VW Financial Services contributed €353 million (£290 million) to the operating profit of the Volkswagen Group as the company posted first-quarter profit of €2.9 billion ($3.9 billion), up 21.8% from last year.
The figures contained within the group’s quarterly interim report came off the back of a 5.8% increase in global sales and a 2.7% increase in sales revenue ― to €47.8 billion ($65 billion) ― in the first three months of the year.
The figures, which exclude the Chinese joint ventures with SAIC and FAW Group, helped take the manufacturer to a €2.5 billion ($3.4 billion) profit, a 31% increase on the same period last year. Volkswagen Chairman Martin Winterkorn, said: “The Volkswagen Group has established a strong position in recent years. Our good start to the current fiscal year is an additional proof of this. We must now continue improving our position and maintain our successful course as part of the systematic implementation of our strategy.”

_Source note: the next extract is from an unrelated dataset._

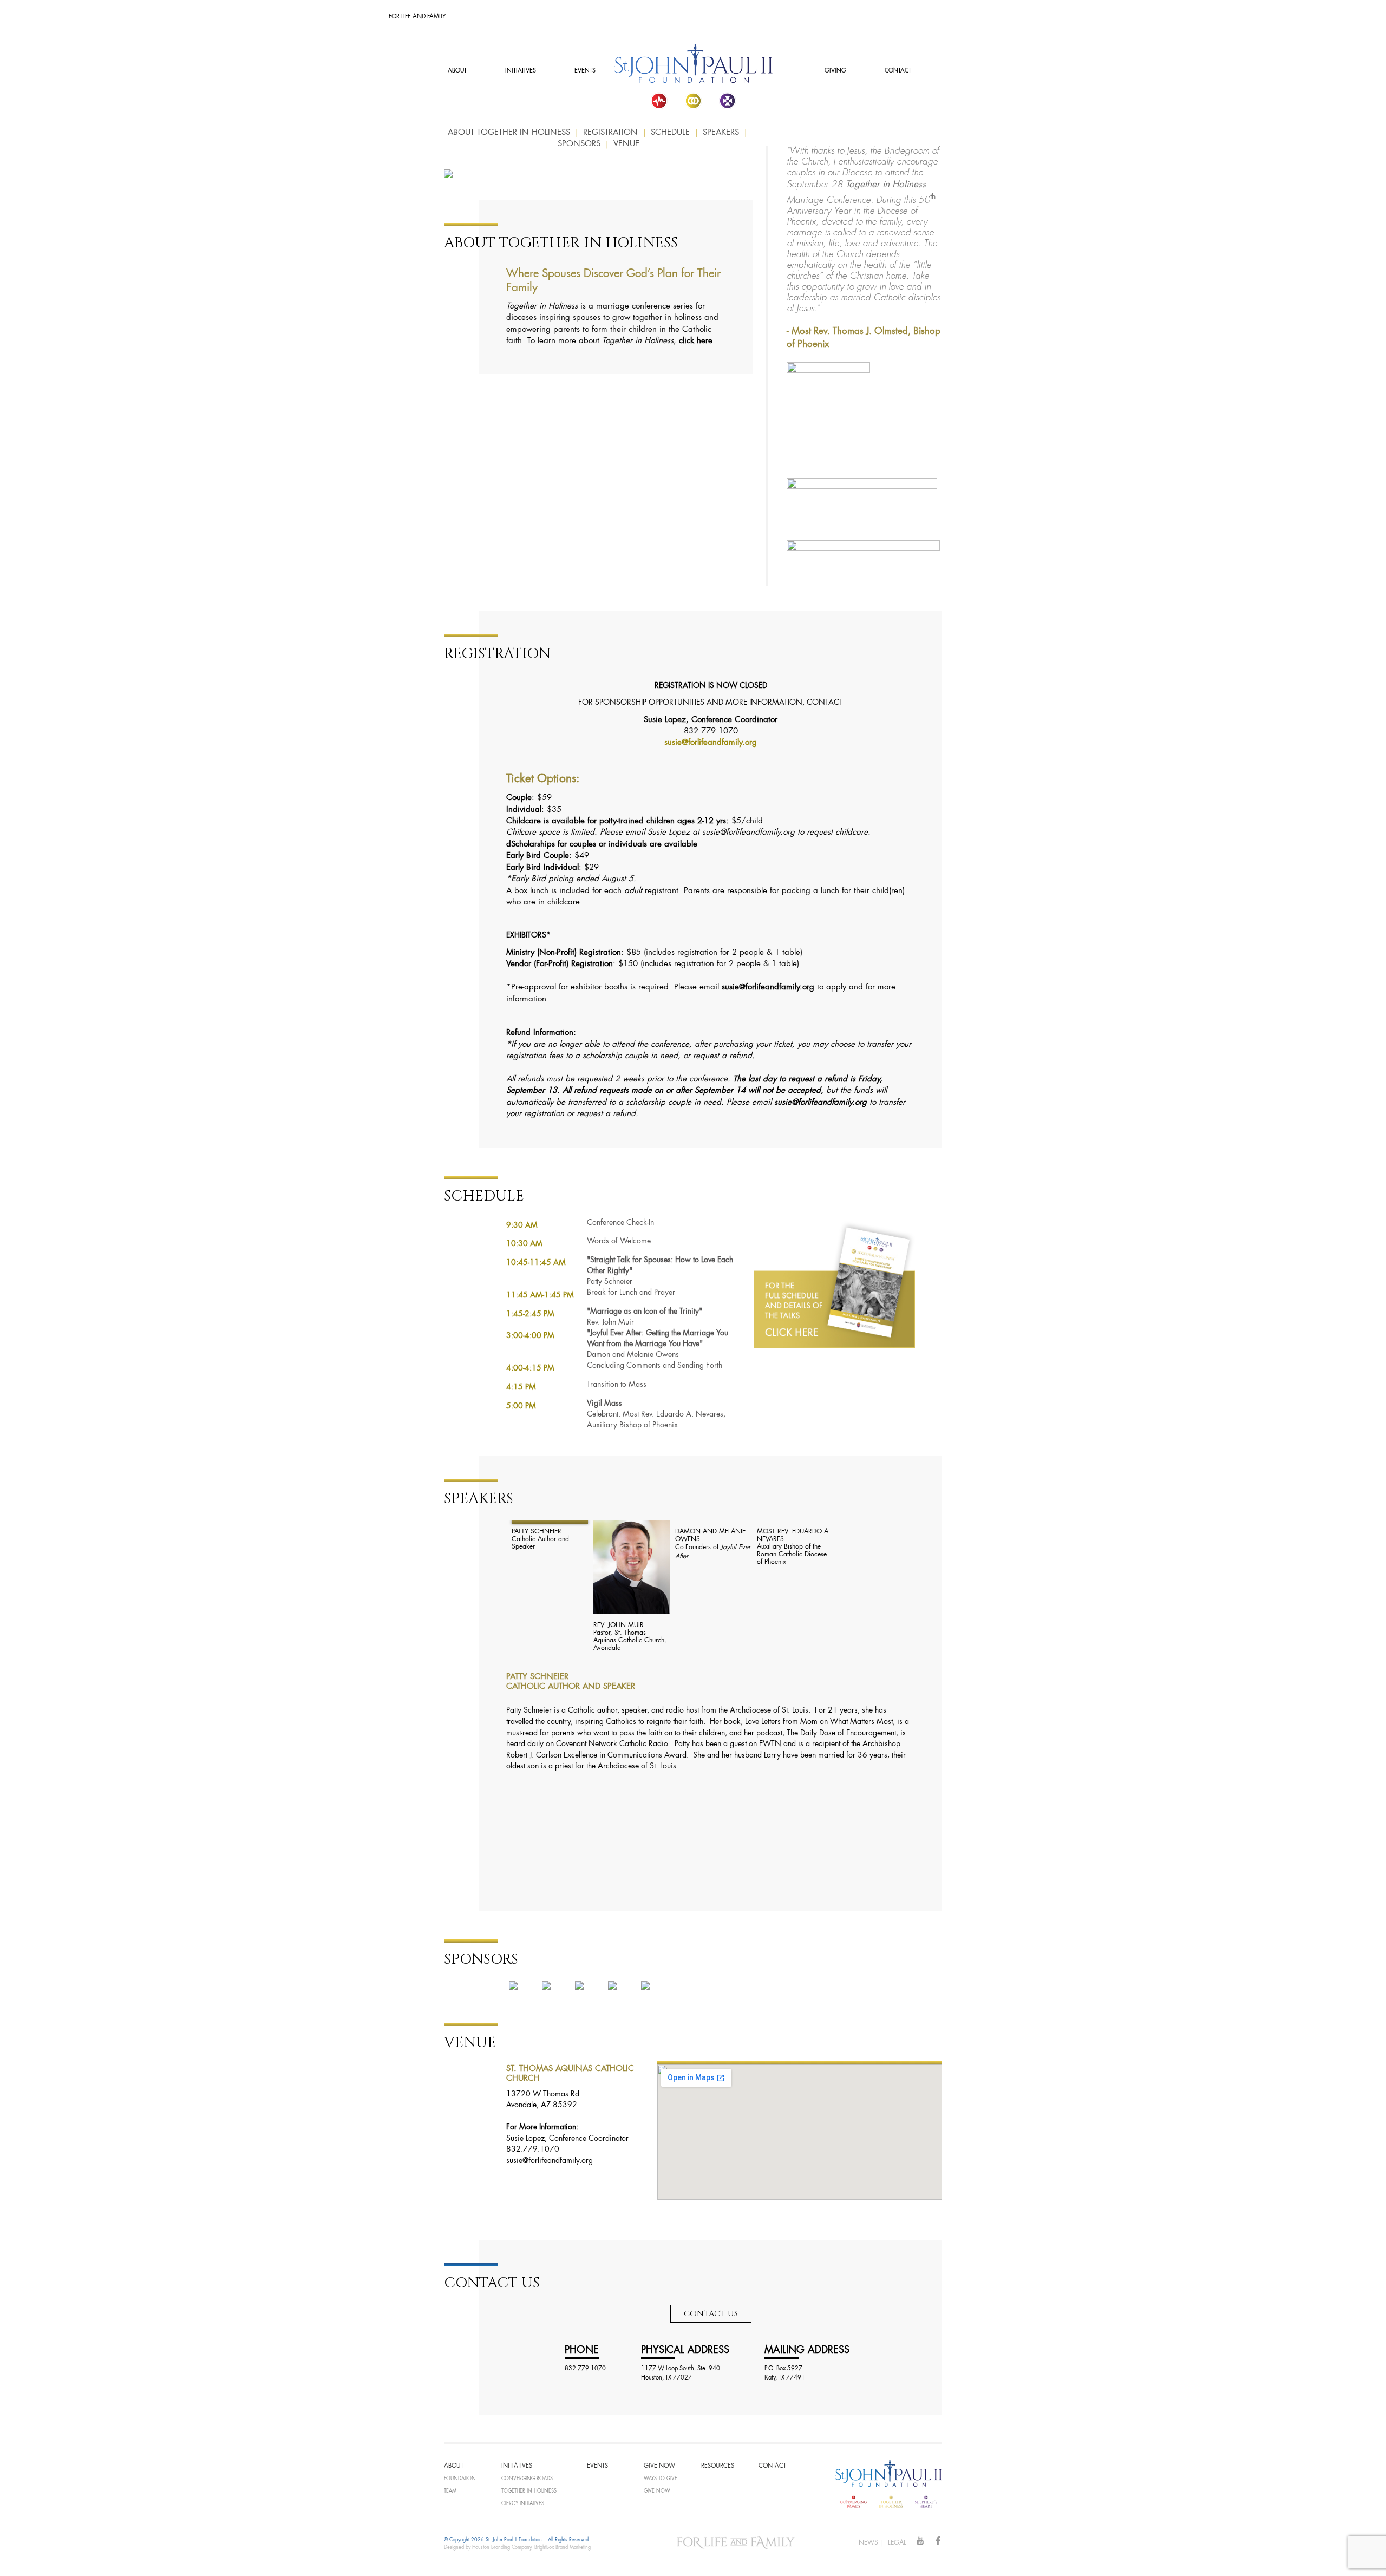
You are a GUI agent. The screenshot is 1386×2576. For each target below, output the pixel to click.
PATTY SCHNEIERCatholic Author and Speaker (540, 1539)
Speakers (721, 133)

Also within the report, the financial services division saw a reduction in liquidity over the quarter, as capital requirements rose. All but one of the group’s manufacturing divisions reported an increase in profit, with Škoda posting an increase of 65.2% to €185 million ($252 million) and Bentley increasing profit 65.7% to €45 million ($61 million). Seat SA remained in the red, but increased profitability to post an operating loss of €36 million ($49 million) for the quarter versus a €46 million ($63 million) loss for the previous year.
The outlook at the VW Group looked good according to the report, with the financial services division expected to make a return on sales of between 8% and 9% for 2014, with the expected return on sales for the rest of the group being between 5.5% and 7.5%.